Con Gilels siamo ancora oltre. Gilels dilata i tempi ancora oltre Arrau, non ripristina l'agogica ottocentesca (è perfettamente neoclassico sotto questo parametro), la sua attenzione alla partitura diventa quasi didascalica. Dal narrare in seconda persona siamo passati al narrare in terza persona e spesso ci si domanda quale sia il fine interpretativo di varie di queste interpretazioni sonatistiche aldilà della decantazione iper-raffinata di ogni singolo dettaglio strumentale. All'interno di questa integrale (incompiuta per la improvvisa morte del musicista) non mancano i momenti ottimi o splendidi. Come ad esempio una gigantesca Hammerklavier (ovvio) e una splendida esecuzione della prima opera 31 (molto meno ovvio).
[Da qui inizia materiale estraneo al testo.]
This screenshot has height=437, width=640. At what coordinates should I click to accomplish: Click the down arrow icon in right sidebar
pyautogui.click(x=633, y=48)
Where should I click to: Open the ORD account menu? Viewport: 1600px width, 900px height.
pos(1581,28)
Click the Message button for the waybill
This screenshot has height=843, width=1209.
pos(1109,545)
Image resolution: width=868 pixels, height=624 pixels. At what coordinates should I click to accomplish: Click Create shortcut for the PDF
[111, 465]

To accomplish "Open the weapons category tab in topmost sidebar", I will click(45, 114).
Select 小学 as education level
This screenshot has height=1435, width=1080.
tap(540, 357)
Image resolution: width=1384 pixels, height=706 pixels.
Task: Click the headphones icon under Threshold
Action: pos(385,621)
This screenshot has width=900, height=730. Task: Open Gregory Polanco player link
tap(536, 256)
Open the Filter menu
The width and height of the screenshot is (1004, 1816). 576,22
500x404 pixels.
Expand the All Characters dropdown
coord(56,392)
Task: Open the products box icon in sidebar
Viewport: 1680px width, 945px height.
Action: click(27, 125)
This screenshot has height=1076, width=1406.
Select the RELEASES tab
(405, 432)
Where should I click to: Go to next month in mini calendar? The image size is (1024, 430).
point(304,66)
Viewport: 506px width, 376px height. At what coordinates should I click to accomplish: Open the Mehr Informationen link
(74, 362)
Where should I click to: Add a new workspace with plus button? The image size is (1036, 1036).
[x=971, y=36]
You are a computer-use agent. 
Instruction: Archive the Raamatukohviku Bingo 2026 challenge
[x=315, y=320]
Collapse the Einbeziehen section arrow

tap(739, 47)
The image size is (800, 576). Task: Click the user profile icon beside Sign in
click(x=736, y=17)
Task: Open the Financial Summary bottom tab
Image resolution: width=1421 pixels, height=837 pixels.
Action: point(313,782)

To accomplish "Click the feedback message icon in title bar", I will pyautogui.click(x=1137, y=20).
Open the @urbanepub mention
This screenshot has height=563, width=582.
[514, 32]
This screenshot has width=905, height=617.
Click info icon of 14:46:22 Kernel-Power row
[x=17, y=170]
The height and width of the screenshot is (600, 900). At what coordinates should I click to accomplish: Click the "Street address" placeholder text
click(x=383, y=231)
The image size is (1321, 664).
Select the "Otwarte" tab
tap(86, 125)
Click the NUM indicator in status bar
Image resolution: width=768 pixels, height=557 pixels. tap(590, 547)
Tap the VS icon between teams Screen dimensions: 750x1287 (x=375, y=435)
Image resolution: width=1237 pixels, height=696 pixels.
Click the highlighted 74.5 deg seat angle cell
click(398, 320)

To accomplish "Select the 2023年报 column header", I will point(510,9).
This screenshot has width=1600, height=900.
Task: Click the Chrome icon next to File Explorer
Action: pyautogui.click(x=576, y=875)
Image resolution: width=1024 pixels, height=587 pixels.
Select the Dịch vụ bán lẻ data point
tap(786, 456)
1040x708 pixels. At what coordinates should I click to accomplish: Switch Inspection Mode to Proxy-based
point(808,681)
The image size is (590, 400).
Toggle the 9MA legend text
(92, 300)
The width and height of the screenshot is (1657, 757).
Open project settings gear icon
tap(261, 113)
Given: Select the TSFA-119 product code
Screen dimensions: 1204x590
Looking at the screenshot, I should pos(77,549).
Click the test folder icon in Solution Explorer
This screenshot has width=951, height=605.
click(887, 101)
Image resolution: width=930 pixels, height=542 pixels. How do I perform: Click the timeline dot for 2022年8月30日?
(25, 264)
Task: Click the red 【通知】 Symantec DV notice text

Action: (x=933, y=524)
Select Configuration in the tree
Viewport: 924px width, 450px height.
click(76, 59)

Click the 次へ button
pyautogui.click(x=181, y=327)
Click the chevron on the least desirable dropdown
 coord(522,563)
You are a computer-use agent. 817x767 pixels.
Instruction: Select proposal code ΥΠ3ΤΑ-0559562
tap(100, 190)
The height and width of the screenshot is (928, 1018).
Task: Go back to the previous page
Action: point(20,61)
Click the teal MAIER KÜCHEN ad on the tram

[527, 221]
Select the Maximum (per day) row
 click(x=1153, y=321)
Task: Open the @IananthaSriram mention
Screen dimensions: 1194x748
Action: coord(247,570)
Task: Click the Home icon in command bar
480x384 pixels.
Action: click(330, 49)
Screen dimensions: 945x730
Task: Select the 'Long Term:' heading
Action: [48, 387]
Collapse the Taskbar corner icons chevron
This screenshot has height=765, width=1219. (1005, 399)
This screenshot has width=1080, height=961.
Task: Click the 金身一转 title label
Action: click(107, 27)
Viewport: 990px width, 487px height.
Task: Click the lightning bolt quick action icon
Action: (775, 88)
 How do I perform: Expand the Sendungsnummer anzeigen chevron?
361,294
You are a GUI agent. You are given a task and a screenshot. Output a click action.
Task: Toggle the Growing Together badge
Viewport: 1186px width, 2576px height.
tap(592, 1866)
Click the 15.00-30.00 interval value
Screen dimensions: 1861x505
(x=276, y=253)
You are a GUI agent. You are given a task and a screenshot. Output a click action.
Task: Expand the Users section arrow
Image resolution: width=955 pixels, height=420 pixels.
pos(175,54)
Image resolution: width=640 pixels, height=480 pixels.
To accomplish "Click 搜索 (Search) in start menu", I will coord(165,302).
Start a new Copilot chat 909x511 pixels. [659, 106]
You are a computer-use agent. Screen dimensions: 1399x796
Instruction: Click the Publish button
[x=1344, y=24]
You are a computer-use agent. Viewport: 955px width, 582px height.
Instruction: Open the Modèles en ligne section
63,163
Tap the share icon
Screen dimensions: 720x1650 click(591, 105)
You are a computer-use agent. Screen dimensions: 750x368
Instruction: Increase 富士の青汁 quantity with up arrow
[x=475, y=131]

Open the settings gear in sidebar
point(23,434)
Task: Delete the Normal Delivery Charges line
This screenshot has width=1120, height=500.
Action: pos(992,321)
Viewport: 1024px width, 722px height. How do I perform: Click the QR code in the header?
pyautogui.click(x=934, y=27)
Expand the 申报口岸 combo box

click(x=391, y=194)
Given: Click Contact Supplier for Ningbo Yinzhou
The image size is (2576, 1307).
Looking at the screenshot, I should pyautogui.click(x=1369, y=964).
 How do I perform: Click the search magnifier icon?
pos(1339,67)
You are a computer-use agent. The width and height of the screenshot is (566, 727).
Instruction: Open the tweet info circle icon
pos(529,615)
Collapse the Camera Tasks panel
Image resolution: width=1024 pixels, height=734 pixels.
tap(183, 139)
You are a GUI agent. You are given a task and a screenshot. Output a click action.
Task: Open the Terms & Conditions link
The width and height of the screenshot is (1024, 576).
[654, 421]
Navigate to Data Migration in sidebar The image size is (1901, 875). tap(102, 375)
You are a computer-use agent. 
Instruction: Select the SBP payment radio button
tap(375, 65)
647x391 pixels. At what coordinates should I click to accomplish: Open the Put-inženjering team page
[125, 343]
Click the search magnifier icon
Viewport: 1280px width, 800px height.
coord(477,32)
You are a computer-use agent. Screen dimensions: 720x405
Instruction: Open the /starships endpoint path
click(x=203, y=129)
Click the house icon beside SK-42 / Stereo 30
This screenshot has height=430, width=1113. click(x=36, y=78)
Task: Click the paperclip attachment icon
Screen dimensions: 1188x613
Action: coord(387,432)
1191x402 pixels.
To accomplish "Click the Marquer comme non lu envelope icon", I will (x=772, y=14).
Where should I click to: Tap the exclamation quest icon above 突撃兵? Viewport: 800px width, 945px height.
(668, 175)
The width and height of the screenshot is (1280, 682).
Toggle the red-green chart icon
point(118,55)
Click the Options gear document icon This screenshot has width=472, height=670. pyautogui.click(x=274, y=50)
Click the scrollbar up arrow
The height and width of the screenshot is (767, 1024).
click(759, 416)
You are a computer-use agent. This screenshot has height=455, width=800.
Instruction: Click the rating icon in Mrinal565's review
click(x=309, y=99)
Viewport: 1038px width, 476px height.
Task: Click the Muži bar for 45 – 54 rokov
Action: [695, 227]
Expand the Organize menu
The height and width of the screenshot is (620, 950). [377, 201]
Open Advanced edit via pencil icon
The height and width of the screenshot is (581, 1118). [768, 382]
Ma a differenza di altri pianisti Gilels non riesce, a mio modesto parere, a plasmare un mondo durante l'esecuzione delle 32 sonate che dica qualcosa di veramente nuovo rispetto a quanto detto da altri suoi colleghi precedenti o contemporanei, pur di formazione neoclassica. Pur nella fedeltà a questa tradizione, ad esempio e a mio parere, l'ultima esecuzione integrale del ciclo sonatistico beethoveniano in video di Barenboim è decisamente più soddisfacente ed appagante per vitalità, drammaticità, ed anche come summa della tradizione esecutiva del XX secolo.
Se dovessi fare una grossolana graduatoria delle integrali sonatistiche beethoveniane del secolo appena trascorso che io conosco, con una parolina di commento per ciascuna, in accordo quasi totale con Piero Rattalino, direi:
Straordinarie: Schnabel (anni '30, cameristico dai milel colori), Backhaus (forse più la registrazione stereofonica ultima, e per le registrazioni degli anni 68-69 ivi incluse direi visionario), Ashkenazy (imprevisto, incatalogabile, una integrale più cantata che suonata, anni '70), Arrau (anni '60, commosso, incantato e sensazionale); Schiff (anni 2005-2008, post-neoclassica, un Beethoven ricercatore di timbri rari e preziosi).
Ottime: Brendel (anni '80, analitico e Biedermeier); Gulda (metà anni '60, travolgente o meccanico, spesso imprevedibile); Barenboim (Video, anno 2006, summa neoclassica, ogni sonata un mondo a sé, operistico).
Buone: la grande parte delle altre, Gilels compreso.
Come sempre chiedo perdono a chi, di gusti diversi dai miei, possa aver letto con fastidio queste mie parole. E grazie a chi ha avuto la pazienza di leggermi!